EXERCISE AIM
In the records below, find the line with "Click the search magnifier icon" and the line with "640x360 pixels."; return exactly those lines and every line between them.

RECORDS SHOWN
+-------+
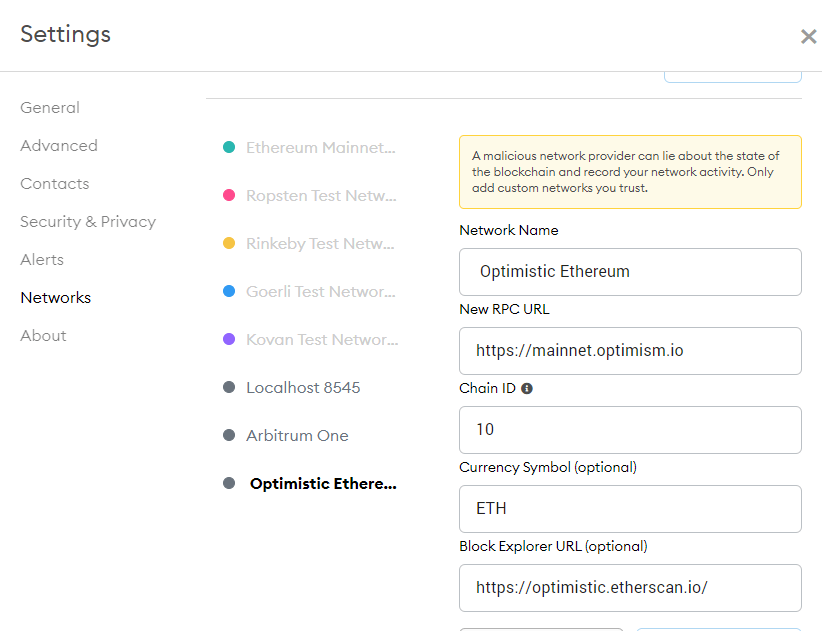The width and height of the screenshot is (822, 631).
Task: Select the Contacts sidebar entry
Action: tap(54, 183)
+-------+
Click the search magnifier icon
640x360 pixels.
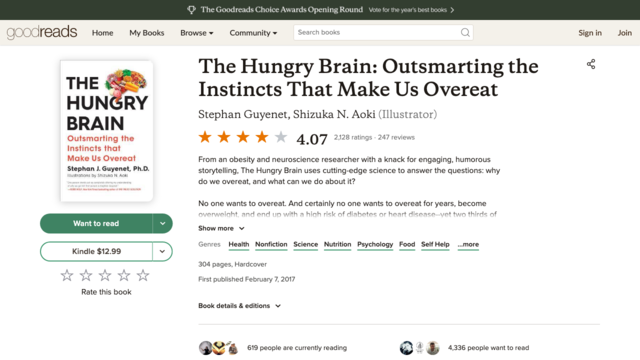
+-------+
TASK RESPONSE
Click the search magnifier icon
640x360 pixels.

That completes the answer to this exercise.